The $30 billion expansion project, for an open-pit cooper, uranium and gold mine, has the potential to boost production from about 180,000 tons a year to 750,000 tons a year for decades, BHP says.
Olympic is the world's fourth-largest copper and gold deposit and the largest known uranium deposit.
BHP has said the expansion would create more than 13,000 jobs and contribute more than $45 billion to South Australia's economy over the next 30 years.
Overall mining currently brings $80 billion a year of gross value added into Australia's economy, says the federal government.
The expansion would include building an airport, a gas-fired station, a 65-mile rail line and a coastal desalination plant.
BHP Billiton Uranium President, Dean Dalla Valle called the approval "the culmination of one of the most comprehensive and rigorous environmental assessment processes undertaken in Australia and is another important milestone as we seek to develop this world class ore-body."
The approval, under federal environmental law, calls for the mining giant to "adhere to more than 100 stringent conditions" including establishing a biodiversity conservation area of 346,000 acres.

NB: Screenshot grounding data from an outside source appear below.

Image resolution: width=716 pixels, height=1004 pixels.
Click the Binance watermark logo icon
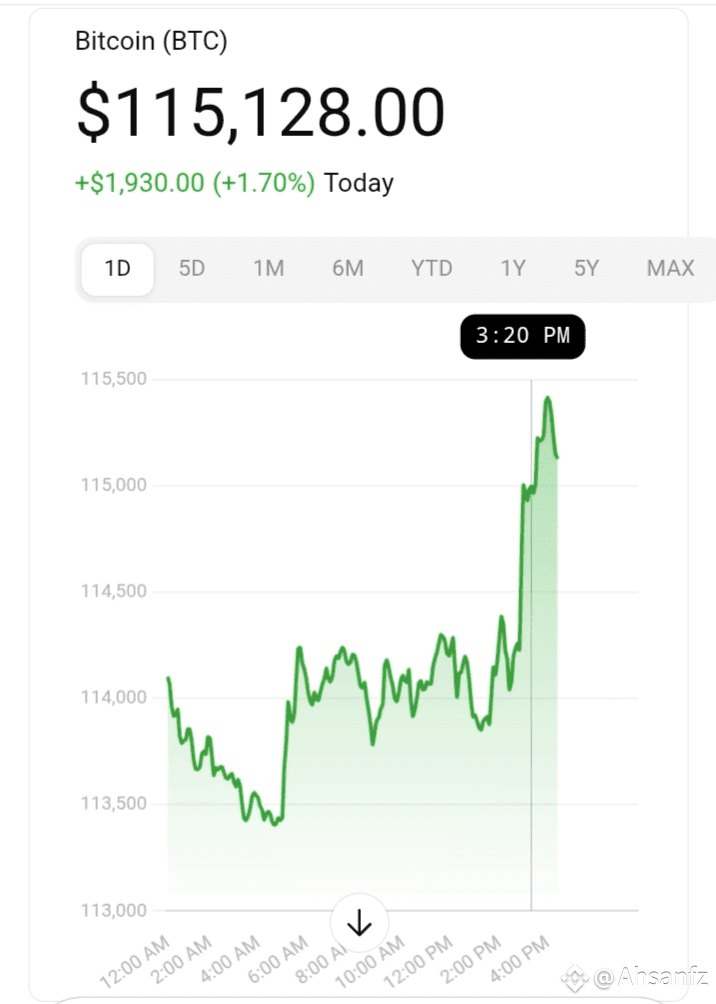(x=574, y=978)
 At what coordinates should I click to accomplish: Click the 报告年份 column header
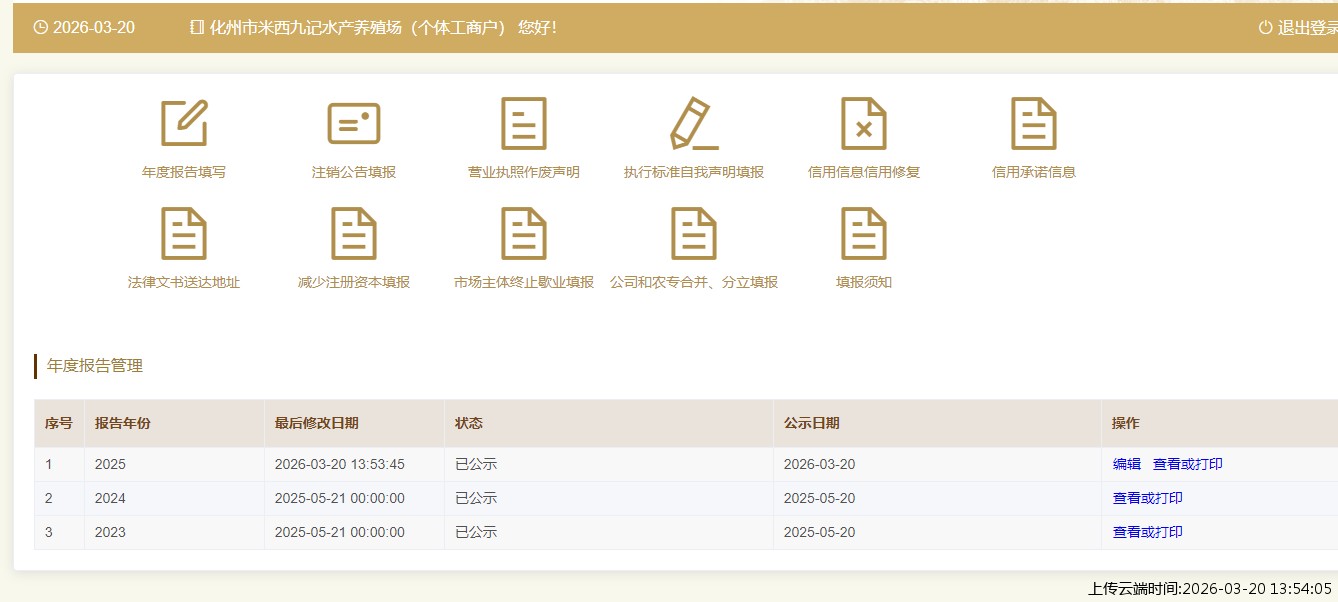pos(123,423)

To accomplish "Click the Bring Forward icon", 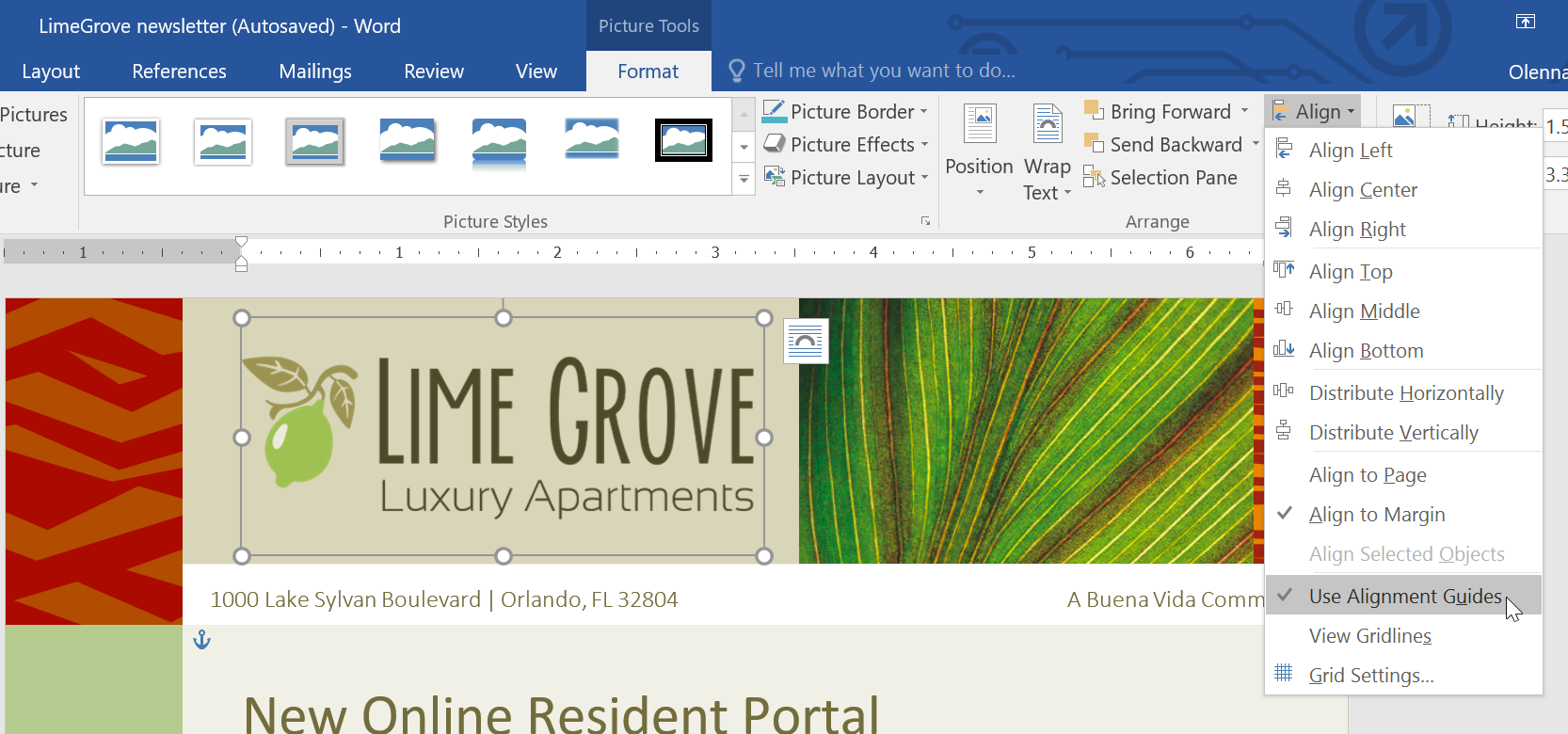I will coord(1094,111).
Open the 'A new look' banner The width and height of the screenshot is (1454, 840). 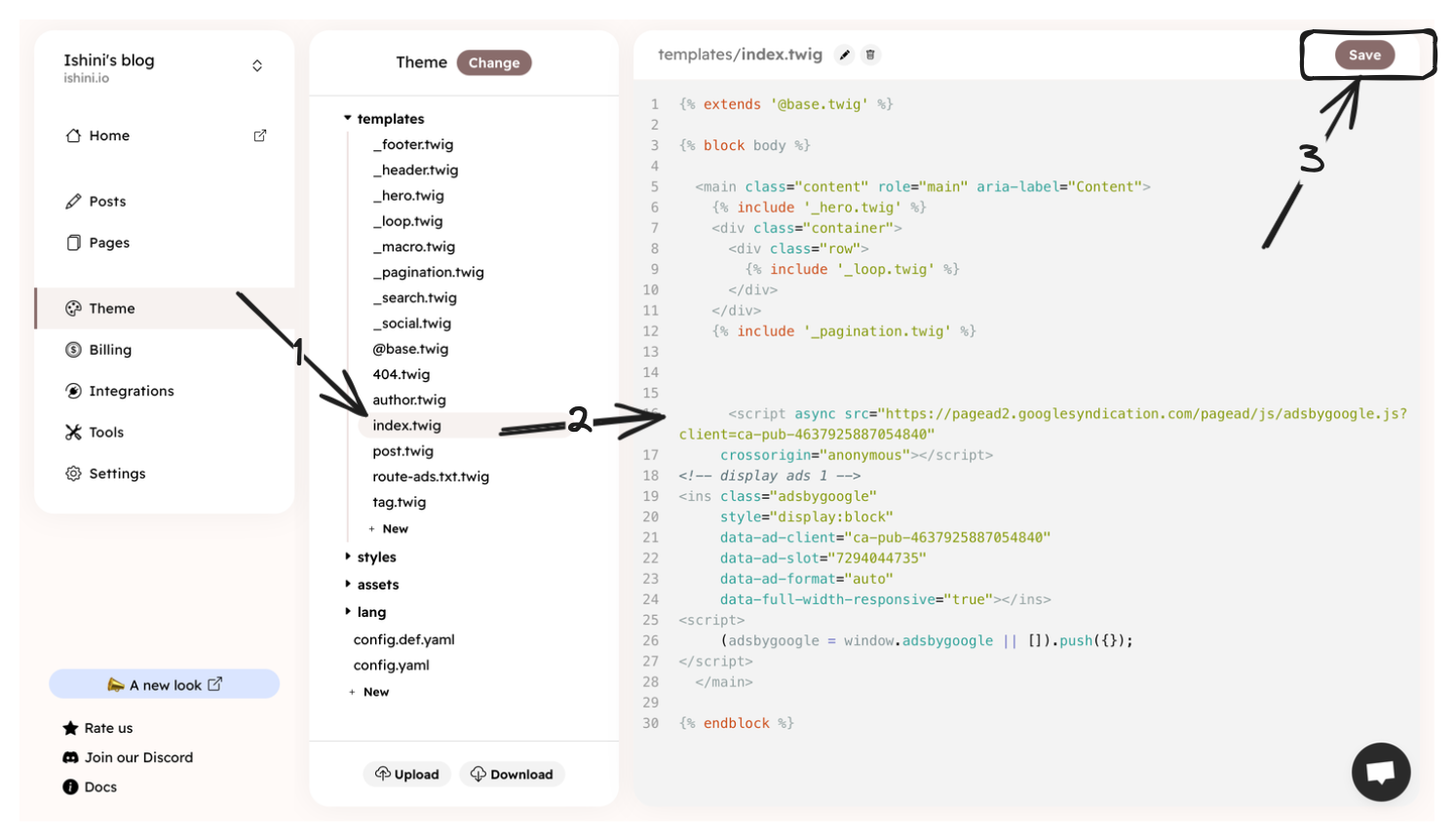point(164,683)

"My decision is based on a thorough and rigorous assessment of the proposed Olympic Dam mine expansion including independent expert reviews and consideration of public comments received on the project's environmental impact statement," Environment Minister Tony Burke said.
But Australian green groups maintain that the mine expansion would severely expose South Australia to radioactive waste and use massive amounts of water.
The project would create a "carcinogenic mountain range," because tailings, the waste from the uranium extraction and processing, would remain on the surface instead of being buried in a lined pit, said Sen. Scott Ludlam, the Greens' spokesman on nuclear issues.
''That isn't a radioactive waste heap -- that's a radioactive waste mountain range. The so-called environment conditions are hopeless -- there's no requirement for this tailing heap to be covered while the mine operates," he was quoted as saying in Tuesday's edition of The Sydney Morning Herald.
The expansion also means that the mine's requirement for water will increase from 11 million gallons a day to an average of 63.4 million gallons a day.
The BHP Billiton Board is expected to make a decision on the expansion next year. The company will need to obtain a new operating license from the South Australian government for the project.